*** Opening Source material ***

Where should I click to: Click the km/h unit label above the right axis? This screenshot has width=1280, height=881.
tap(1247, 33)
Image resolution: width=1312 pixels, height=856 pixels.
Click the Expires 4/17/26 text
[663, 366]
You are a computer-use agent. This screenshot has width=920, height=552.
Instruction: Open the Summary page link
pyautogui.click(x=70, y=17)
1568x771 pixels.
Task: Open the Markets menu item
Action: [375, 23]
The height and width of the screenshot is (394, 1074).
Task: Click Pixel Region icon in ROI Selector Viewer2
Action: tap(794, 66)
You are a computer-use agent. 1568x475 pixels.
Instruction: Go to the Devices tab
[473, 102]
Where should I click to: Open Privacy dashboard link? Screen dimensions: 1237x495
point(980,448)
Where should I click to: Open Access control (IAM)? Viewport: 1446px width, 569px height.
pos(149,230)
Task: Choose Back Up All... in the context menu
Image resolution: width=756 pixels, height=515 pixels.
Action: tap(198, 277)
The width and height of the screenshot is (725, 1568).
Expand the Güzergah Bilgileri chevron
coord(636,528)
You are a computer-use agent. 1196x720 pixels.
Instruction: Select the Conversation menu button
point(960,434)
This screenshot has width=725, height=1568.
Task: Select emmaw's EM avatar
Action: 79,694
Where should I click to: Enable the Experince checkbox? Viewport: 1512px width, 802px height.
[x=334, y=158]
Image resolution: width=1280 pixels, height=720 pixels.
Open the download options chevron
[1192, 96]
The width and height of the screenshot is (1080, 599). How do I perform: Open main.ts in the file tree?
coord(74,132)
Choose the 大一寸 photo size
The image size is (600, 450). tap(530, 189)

*** Closing Source material ***

Problem statement:
If a line in the data contains the string "computer", copy it.

Solution to the exercise:
You are a computer-use agent. This screenshot has width=920, height=552.
You are a computer-use agent. 1568x475 pixels.
You are a computer-use agent. 1196x720 pixels.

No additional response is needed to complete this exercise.